Des quadras plus rêveurs que des gamins...
Un pôle Luxe pulvérisé sans pitié...
Une pièce unique par son prix vertgineux autant que par son pesant de carats sans défaut...
Elle est pas belle, la vie quotidienne des montres ?
1)
••• COMMENT S’EST PASSÉ
LE DÉBAT DE LA SEMAINE (BUSSER-DUFOUR) À LA CHAUX-DE-FONDS ?
Les oppositions étaient faciles entre deux des plus « beaux gosses » de l’horlogerie : le blond et le brun, le cravaté et le mal rasé, le rond et l’affûté, le créateur et l’administrateur, l’électron libre et le chaînon hiérarchique, etc. On a au moins évité de tomber dans ces platitudes. Pour la modération, on comptait sur l’intelligence et le charme de Renata Libal, la rédactrice en chef du magazine Encore ! (Suisse). Au programme alléchant de ce face-à-face : « Que sera l’horlogerie de demain ? ». La réponse..., eh bien, on ne le saura pas vraiment ! Imaginez un arbitre de football qui se tromperait de pelouse et qui se retrouverait entre deux équipes de rugby : c’était la pauvre Renata, qui n'avait ni les codes, ni la familiarité avec les grands fauves en présence, et qui a vainement tenté de se sauver du naufrage en s’accrochant à ses fiches comme à un bouée de sauvetage. Heureusement que la modératrice s’est vite asphyxiée, dès qu’elle a eu terminé ses fiches, et qu'elle a passé la parole à la salle avec beaucoup d’avance : les questions de l’asistance – presque à 100 % horlogère – ont ramené quelques couleurs dans un débat qui n’en était pas un et dans des échanges qui n’avaient pas vraiment lieu...

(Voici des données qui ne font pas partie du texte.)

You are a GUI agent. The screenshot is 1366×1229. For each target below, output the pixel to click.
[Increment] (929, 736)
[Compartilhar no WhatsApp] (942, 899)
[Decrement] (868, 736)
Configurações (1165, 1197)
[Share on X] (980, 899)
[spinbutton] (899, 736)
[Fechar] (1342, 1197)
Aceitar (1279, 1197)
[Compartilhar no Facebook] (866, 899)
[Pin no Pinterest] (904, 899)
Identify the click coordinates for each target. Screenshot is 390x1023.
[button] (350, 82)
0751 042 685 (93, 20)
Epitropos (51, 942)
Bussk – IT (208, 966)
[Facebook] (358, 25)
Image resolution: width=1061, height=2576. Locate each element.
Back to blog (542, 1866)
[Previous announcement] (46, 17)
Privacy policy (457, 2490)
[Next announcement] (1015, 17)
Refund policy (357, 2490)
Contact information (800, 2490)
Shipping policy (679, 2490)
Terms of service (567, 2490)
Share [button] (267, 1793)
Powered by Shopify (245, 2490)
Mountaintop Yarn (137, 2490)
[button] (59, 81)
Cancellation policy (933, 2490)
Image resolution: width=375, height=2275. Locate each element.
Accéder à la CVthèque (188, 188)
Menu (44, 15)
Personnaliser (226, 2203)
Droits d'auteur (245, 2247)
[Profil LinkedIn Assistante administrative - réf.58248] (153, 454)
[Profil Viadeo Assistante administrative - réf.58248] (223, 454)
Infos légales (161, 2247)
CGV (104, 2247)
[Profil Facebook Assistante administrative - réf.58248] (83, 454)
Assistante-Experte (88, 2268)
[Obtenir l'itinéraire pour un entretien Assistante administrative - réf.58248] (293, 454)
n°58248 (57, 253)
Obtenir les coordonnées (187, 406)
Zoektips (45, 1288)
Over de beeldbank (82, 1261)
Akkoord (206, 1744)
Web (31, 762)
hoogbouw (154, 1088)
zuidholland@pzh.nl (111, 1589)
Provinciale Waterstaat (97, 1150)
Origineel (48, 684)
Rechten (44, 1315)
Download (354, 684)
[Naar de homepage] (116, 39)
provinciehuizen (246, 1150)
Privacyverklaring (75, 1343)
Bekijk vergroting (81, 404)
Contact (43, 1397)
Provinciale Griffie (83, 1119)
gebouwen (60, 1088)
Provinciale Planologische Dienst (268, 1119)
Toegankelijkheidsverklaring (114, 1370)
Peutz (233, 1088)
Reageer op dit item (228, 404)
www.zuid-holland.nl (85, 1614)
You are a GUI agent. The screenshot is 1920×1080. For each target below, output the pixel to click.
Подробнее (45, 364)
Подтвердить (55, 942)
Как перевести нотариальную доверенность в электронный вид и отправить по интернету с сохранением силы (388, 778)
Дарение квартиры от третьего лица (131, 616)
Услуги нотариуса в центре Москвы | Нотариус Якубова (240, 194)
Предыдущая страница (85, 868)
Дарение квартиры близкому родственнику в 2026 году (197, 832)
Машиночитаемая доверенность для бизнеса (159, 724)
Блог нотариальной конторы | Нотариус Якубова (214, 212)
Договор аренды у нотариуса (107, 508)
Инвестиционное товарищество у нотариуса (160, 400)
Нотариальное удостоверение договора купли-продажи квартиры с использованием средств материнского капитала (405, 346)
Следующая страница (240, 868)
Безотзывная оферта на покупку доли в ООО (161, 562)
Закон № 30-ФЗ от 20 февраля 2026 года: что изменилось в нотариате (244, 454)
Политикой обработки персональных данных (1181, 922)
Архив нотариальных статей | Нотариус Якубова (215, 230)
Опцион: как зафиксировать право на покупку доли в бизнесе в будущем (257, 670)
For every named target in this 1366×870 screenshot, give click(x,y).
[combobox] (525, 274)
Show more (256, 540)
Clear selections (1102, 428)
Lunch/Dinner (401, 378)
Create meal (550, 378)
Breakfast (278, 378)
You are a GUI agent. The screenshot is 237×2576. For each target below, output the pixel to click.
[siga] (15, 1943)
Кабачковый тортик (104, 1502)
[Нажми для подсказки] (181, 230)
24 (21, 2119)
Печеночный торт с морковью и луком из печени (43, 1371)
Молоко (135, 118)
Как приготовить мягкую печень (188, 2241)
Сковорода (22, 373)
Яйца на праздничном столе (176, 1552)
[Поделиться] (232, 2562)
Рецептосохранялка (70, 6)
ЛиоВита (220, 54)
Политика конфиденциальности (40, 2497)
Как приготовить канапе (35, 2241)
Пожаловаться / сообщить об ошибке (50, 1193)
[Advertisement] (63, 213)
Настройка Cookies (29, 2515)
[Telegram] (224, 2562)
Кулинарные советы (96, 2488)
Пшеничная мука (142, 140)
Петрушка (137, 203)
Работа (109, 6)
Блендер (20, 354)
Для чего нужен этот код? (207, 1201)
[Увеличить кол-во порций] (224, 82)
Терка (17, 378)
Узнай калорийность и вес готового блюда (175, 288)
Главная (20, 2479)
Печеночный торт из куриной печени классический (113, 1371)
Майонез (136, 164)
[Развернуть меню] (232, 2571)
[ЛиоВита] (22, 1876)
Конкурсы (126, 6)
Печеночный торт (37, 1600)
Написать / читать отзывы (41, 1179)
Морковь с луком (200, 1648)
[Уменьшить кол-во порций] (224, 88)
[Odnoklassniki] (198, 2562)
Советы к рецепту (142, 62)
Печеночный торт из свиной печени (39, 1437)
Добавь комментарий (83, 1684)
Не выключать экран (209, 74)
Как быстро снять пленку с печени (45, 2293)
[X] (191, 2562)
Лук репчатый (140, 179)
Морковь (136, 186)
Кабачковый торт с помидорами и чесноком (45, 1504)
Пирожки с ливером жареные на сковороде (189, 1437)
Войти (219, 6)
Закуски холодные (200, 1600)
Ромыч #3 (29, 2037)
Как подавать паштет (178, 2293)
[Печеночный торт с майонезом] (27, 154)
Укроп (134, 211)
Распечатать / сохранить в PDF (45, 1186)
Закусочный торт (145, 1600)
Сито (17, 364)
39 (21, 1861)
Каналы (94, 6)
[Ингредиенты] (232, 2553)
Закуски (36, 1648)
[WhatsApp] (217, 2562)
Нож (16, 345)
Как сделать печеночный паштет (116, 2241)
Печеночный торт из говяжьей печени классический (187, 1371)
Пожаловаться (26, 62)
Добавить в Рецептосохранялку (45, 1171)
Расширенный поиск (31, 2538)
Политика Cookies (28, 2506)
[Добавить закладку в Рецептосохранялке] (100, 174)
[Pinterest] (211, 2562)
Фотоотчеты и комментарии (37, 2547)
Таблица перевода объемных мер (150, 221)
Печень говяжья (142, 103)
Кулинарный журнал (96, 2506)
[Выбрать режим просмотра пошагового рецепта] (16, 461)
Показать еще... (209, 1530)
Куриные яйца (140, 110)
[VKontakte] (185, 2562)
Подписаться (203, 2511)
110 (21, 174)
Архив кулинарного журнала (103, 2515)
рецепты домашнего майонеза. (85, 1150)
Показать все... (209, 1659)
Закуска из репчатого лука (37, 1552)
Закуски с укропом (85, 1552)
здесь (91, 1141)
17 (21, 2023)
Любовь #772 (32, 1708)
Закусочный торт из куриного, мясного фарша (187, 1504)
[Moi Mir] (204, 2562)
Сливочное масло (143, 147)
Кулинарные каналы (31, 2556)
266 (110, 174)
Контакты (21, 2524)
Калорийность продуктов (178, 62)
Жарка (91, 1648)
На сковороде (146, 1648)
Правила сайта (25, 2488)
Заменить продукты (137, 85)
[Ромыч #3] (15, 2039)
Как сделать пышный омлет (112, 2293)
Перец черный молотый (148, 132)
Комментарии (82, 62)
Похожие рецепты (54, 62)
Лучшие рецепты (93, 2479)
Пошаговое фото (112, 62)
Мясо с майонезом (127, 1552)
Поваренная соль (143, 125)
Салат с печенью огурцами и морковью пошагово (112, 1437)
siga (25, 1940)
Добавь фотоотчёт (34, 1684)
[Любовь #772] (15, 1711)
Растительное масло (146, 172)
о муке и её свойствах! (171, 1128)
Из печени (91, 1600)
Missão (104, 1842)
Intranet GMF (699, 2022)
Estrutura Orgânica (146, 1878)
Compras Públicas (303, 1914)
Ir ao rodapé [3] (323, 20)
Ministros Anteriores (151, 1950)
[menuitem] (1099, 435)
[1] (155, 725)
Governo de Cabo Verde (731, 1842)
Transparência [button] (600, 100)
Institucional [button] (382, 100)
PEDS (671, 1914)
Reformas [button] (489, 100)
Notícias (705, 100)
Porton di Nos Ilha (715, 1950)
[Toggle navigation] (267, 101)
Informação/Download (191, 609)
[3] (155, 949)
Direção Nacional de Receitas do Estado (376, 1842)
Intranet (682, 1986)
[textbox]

••• Dommage qu’on soit tous passés à côté d’un succulent dessert, dont la texture croustillante aurait permis de marier l’acidité assagie de « Max » à la sagesse acidulée de « Jean-Fred » (Maximimilan Busser et Jean-Frédéric Dufour à l’état-civil, respectivement créateur de MB&F et président de Zenith). Ils en avaient, pourtant, des choses à nous dire sur leur approche générationnelle de l’horlogerie ! Mais ils ont été castrés dans leurs élans par une modératrice hyper-scolaire qui a tenté de plaquer sur les réalités complexes de la nouvelle horlogerie l’idée qu’elle se faisait elle-même de la montre contemporaine - ou plutôt les idées reçues qu’on lui avait soufflées. Ils ont pourtant essayé de nous expliquer, ensemble, chacun avec leurs mots, le nouveau « principe de plaisir » qui oriente la passion pour les montres et la part grandissante du « rêve » qui s’accroche aux mécaniques du temps. Ils ont pourtant révélé quelques lignes de faille qu’il aurait fallu prendre le temps de déceler et d’analyser, au lieu de passer à la ligne suivante de la fiche...
2)
••• POURQUOI LES DEUX WONDER BOYS
ONT-ILS PLUS DE POINTS COMMUNS QU’ON NE L’IMAGINE ?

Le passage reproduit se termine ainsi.